Wednesday, November 5, 2014

Wednesday Wordage Nobody's business but the Turks edition

Inspired by some recent news about a coup d'etat. Soundtrack for this week's offering:

What are they known as now?

a) Formosa
b) Fort Duquesne
c) Stalingrad
d) Upper Volta
e) Batavia
f) Danzig, East Prussia

Highlight for answers
a) Taiwan
b) Pittsburgh
c) Volgograd
d) Burkina Faso
e) Djakarta
f) Gdansk, Poland

Lots of other possibilities.  Suggestions welcome in comments.

Tuesday, November 4, 2014

Tuesday Tool Early November Edition (Updated)

Well, it's the ballot, of course.  Vote responsibly.

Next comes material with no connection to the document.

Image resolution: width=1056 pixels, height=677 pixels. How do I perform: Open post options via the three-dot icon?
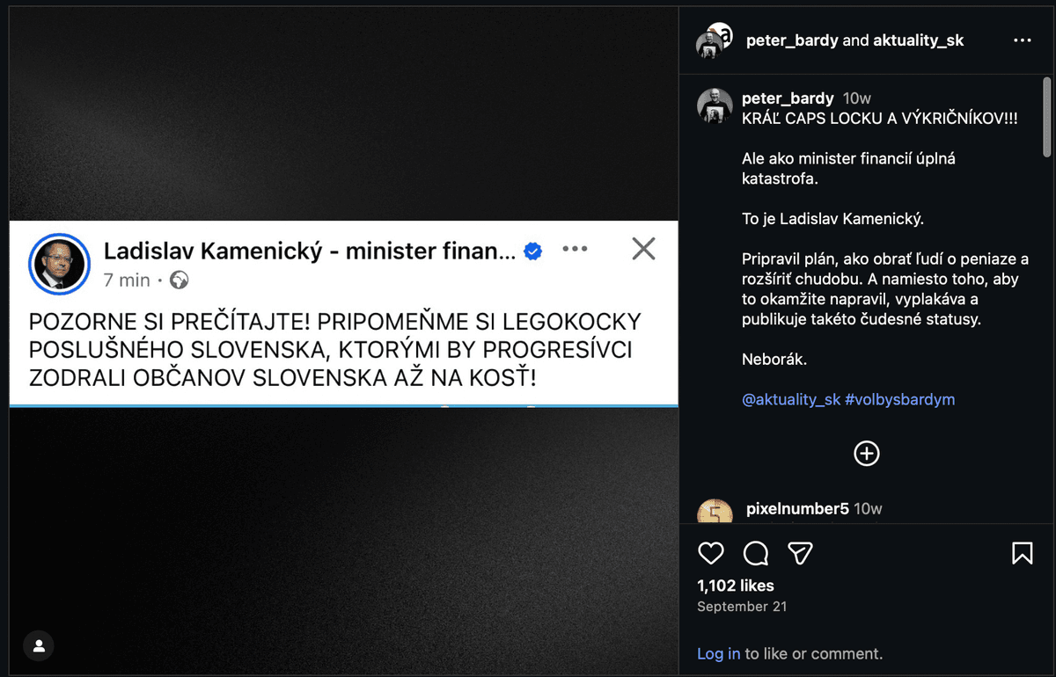(x=1022, y=40)
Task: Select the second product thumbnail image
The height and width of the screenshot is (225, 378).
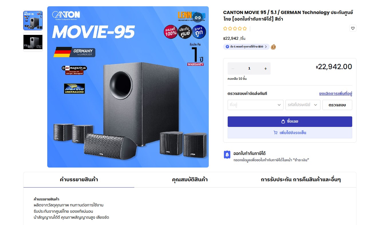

I am not exactly on the same political wavelength as most of my neighbors.  I assiduously avoid politics in conversation, and have cultivated the obscure answer, the faint smile and imperceptible nod.  I rarely try to correct someone when they regurgitate one of the more outlandish whoppers put forth by talk radio*.  So, I could probably introduce myself to any random stranger, and say that my ballot cancels his or hers.  Such is democracy.  I refrain from doing so--such is politeness.

However, it is inevitable that if somebody says something to you that they earnestly believe--something that goes against all facts, and that you know is 100% stupid, it will inevitably change how you regard them.  Still, ya gotta do business with them.  I console myself with the knowledge that they are good at whatever it is that I'm working with them on, and that they would consider me 100% stupid if they knew my views. 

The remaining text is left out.